Showing posts with label Sex Education. Show all posts
Showing posts with label Sex Education. Show all posts

Thursday, 7 May 2009

Block

I keep trying to find words for what is happening to me, way to express the things that run through my mind, run through my heart from moment to moment. At times I am strong full of my own self belief and solid in my conviction then moments later I struggle with myself question my decisions, choices and statements. I feel one moment real and the next a fraud.

This is a lonely gender, when I say I am a Trans male all focus is on physical transition, when are you going to transition, oh so your not transitioning yet as if this is in some way a mark of my maleness. I am male my body is not, but I am male, I don't see myself as a woman, I know I am not a man and I don't want to be a man but I am male. How does this work I hear you ask. I have spent my life so far hating the body I am in because I believed that in order to be male I had to have a male body. As a result of that thinking I have lived with self loathing and have in many different ways self abused and tried to kill the body I am in and some nights in the dark with no one around to tell me I was OK I thought I had managed it, but I kept waking up with the sun. A bittersweet sense of relief and disappointment so closely interwoven I could not separate them. If I had had the option of physically transitioning at 19 when I first found a way to tell the people around me how I felt then I most likely would of taken it but back then it was not an easy thing to do and I was more prone to self destruction I suppose. The only thing that kept me alive I think was a promise I made to my mother to not kill myself after she caught me trying to. So with that promise in my head I took the route of slow death as I  got older I became more and more despondent more and more isolated and were it not for the tireless care and patience and love of some very special people I may have succeeded but I still could not say aloud the words that burned in me I am male. I want you to recognize me as male.

Finally in my 35th year I realized I didn't want to die like this anymore, I began to look after my body and found that I could make it look more like I wanted it to in my mind this helped me to keep on. I then met some more amazing people who offered me not only acceptance but the option of being male and not physically transitioning. How is that possible? I asked myself and found within me an acceptance of my female body if I was able to define myself as male this has opened my mind up to so much the landscape of my gender and sexuality have been laid waste and change from moment to moment I have no words to define myself anymore I try and use the ones I find in websites, so far I am comfortable with Transmale or female bodied male,  and for now I believe I can find comfort in the acceptance of the community around me.


Friday, 13 March 2009

Sex Education and Stone Femme Shoes

Last night I went to see Stone Femme Shoes at the RVT, the second of six shows put on there by Wotever about sexual and gender identity and other stuff too often drawn from the personal experiences of the performers themselves. So far there have been two shows Sex Education by Josephine Wilson and this week Stone Femme Shoes by Jet Moon and both shows have blown me away. Their courage to lay it out there for the audience to look at astounds me. Some of the content is raw and it pulls at me in a way that says this is something real not imagined but felt and touched and from the real world.

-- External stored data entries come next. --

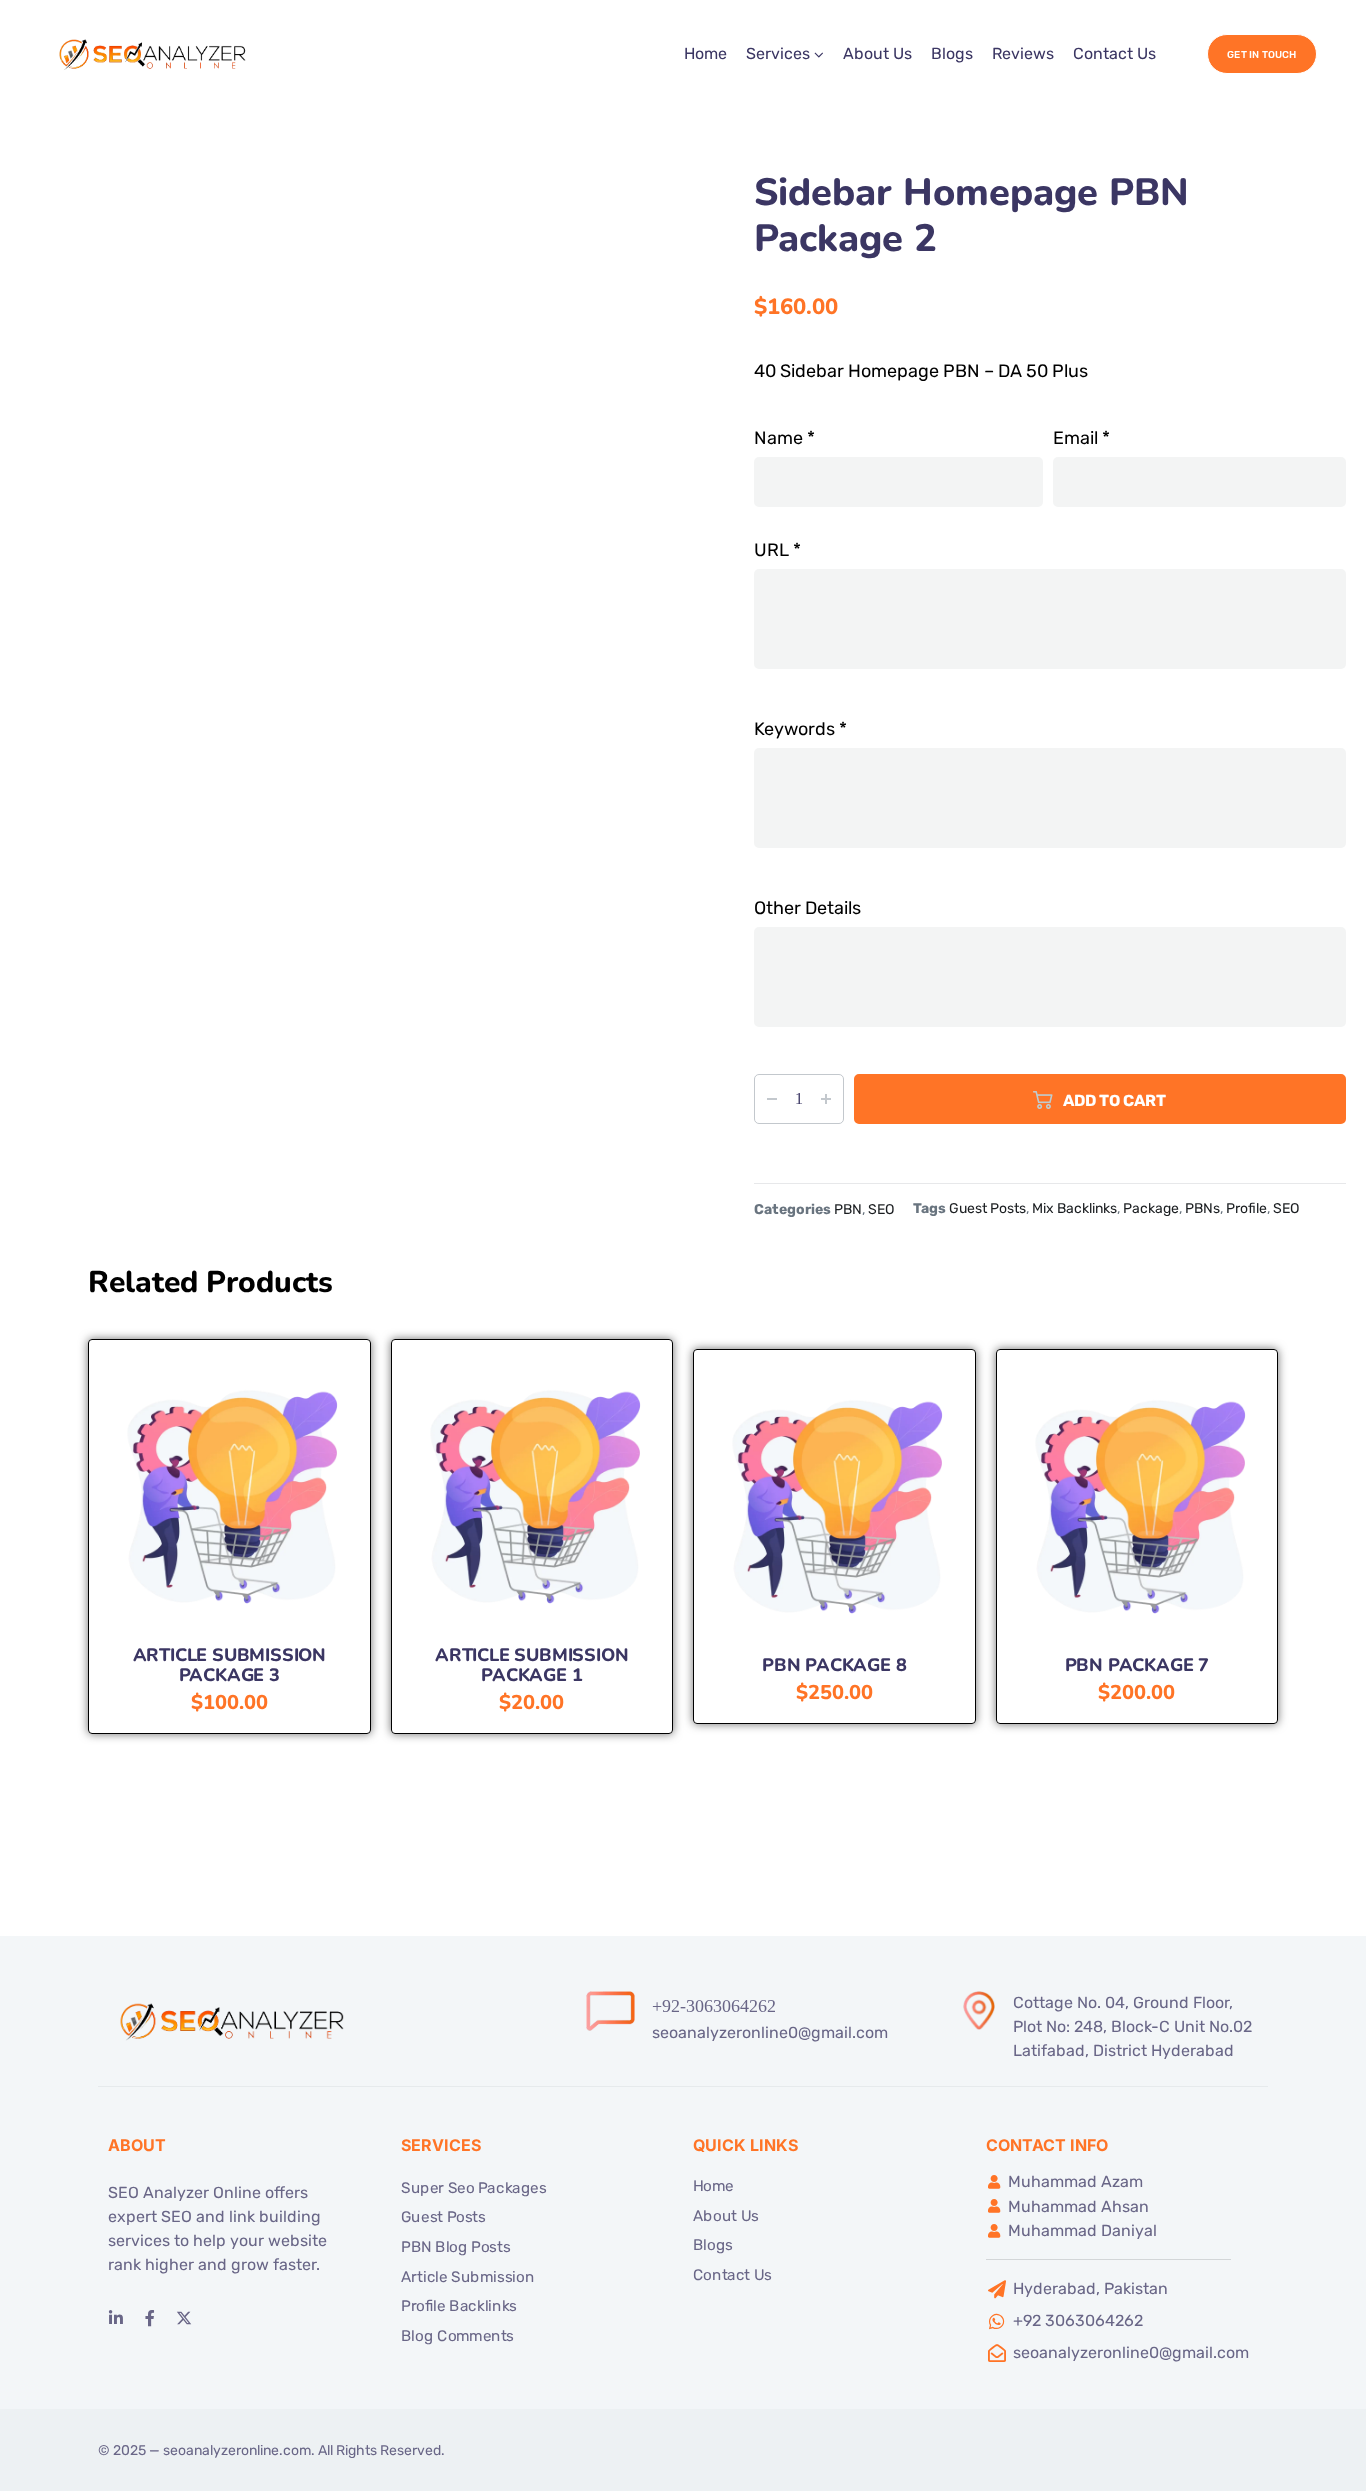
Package (1151, 1208)
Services (778, 53)
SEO (881, 1209)
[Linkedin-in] (116, 2318)
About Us (877, 53)
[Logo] (154, 54)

Josephines' work was personally affecting to me because I could see so many parallels to my own life. It touched me in a way that was immediate and direct. Her open venerability her journey, not quite fitting into the world and searching for that place you can call yourself home reached right in and opened up old wounds I thought long buried, but also fueled a new hope that I could find that place and that even more importantly I wasn't alone. It sounds a little tired I suppose but I refuse to apologise for it, we all want to feel like we aren't the only ones be it hard or easy sharing experience is part of what builds our humanity connects us to each other and the world.

So I came to see Stone Femme Shoes thinking it would be interesting, but not really expecting it to have the same kind of resonance that Sex Education the week before did. I could not be more wrong. It was just as raw, Jet was incredible, allowing us to see her not just unapologetic and powerful but also human and real and breathtakingly honest. She shocked me and shook me made me look at myself and ask what my perceptions of femme were and how had they been affected by my need to be male and my years of suppressing my femaleness. I've been guilty of making femmes invisible in my time, I've overlooked and simplified. I couldn't do that after seeing this show. My perceptions of the femme landscape have been fundamentally changed and I'll admit I am more than a little ashamed with myself for not being smart enough or brave enough to explore this on my own. This show spoke to me or something in me and I really wasn't expecting it to, it's going to take me a while to digest it I think.

These shows so far have been so powerful to me, I think it is so important for people like myself who are asking the kind of questions we are to have people like Jet and Josephine to share themselves like this, they comfort and disturb, give us answers and questions. I am so looking forward to the shows to come and do so hope that these shows aren't a one off and that more people get a chance to see these and that I get a chance to see them again!